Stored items
====

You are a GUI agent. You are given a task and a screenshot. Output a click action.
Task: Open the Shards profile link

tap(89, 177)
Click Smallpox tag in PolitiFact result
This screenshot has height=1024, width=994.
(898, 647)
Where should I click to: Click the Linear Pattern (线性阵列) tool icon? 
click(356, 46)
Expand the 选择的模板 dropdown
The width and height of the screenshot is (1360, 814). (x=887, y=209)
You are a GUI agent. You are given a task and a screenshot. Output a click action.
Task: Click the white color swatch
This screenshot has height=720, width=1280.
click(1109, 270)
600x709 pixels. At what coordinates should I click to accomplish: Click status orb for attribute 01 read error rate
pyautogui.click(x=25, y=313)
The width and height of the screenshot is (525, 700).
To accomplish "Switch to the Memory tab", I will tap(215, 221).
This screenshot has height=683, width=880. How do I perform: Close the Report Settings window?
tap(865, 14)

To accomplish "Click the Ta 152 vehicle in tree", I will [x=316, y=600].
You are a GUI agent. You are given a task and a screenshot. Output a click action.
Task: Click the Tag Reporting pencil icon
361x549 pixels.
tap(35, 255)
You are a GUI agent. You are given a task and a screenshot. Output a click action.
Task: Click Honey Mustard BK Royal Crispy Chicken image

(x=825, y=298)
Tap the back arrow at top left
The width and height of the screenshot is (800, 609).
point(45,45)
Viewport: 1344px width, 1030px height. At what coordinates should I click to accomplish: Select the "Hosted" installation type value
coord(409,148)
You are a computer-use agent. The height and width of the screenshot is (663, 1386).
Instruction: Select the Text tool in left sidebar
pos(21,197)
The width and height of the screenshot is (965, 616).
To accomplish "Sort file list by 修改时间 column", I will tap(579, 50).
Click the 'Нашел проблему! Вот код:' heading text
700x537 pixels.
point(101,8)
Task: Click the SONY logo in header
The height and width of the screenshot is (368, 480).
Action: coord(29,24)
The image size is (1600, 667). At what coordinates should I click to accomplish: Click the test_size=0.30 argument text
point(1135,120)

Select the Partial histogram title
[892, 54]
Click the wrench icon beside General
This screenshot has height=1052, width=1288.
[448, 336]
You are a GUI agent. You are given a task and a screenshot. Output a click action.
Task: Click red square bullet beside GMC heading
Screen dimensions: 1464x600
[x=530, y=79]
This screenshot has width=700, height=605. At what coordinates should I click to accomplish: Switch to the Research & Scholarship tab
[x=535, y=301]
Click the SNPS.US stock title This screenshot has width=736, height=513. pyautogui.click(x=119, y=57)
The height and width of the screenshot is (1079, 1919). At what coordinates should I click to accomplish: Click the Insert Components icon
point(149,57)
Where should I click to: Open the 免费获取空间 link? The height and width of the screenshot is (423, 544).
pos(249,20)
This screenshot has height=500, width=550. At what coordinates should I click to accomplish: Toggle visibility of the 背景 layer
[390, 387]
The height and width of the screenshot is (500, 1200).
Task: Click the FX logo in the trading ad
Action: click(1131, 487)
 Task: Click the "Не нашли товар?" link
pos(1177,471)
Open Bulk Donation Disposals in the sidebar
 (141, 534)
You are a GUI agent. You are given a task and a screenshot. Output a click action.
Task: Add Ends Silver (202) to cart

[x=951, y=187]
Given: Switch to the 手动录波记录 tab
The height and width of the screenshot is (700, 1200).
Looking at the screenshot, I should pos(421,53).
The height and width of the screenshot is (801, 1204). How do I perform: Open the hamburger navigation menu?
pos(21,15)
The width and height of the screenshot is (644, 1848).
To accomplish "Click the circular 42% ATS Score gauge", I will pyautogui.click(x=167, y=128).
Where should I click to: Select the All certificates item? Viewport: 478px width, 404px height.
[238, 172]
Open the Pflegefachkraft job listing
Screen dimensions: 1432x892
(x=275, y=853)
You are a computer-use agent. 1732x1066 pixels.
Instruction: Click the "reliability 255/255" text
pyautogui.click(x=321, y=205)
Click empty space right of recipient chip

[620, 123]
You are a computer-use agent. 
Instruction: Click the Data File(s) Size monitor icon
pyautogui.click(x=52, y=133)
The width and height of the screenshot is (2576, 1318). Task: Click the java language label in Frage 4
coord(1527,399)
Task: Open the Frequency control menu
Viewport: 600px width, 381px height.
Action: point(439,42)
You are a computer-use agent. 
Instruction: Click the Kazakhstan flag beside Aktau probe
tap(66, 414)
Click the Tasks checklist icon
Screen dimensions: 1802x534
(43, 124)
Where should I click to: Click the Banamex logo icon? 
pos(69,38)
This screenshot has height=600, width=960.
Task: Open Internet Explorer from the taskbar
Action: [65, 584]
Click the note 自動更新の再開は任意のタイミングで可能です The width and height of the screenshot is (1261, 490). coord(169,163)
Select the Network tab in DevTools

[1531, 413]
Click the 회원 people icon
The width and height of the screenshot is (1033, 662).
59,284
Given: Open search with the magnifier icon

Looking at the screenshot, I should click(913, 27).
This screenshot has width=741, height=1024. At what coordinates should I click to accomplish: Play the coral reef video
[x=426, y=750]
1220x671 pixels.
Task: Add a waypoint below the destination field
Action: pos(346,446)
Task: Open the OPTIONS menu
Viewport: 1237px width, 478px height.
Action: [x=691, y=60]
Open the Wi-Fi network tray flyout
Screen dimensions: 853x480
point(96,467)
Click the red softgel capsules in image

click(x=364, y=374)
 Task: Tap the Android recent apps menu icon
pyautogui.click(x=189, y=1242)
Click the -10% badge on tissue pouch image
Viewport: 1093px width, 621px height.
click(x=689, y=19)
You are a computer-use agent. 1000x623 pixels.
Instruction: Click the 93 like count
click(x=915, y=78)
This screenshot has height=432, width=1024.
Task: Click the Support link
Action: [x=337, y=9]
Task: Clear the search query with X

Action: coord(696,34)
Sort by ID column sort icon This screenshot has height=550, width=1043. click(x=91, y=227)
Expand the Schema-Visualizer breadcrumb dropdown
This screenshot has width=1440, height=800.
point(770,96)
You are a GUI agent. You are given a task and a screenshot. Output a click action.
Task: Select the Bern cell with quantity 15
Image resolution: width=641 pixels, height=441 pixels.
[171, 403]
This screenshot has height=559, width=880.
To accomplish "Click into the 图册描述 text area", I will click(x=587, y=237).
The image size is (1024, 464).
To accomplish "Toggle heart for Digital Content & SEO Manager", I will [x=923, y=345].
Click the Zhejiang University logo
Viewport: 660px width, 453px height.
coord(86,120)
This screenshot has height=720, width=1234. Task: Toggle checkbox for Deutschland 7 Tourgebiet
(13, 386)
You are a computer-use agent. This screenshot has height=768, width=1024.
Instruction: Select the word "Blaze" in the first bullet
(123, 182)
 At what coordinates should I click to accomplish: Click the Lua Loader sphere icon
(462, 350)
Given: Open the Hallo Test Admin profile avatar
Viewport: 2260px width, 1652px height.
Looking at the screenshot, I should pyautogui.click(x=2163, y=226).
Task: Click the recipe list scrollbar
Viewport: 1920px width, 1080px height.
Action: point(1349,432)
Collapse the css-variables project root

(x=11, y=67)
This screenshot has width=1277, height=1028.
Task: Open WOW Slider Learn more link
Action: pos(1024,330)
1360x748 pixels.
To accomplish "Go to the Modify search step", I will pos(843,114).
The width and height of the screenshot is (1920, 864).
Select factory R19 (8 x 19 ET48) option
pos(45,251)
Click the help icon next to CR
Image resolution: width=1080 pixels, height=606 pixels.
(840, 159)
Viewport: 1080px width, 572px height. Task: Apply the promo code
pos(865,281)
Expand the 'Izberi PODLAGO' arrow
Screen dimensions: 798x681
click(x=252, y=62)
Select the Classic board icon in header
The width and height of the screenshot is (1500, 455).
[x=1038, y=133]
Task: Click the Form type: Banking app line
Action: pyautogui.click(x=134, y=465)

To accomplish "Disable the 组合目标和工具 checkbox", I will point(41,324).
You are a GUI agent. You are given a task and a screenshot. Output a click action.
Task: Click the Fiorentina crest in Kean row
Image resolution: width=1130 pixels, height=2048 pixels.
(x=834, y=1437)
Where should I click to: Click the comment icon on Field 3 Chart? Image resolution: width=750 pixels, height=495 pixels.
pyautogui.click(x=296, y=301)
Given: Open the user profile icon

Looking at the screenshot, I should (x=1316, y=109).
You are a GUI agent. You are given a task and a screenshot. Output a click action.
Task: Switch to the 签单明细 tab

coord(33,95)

====

• ACTION ITEM:
Filter the records down to the lines containing the word "column", and copy those.

• RESPONSE:
To accomplish "Sort file list by 修改时间 column", I will tap(579, 50).
Sort by ID column sort icon This screenshot has height=550, width=1043. click(x=91, y=227)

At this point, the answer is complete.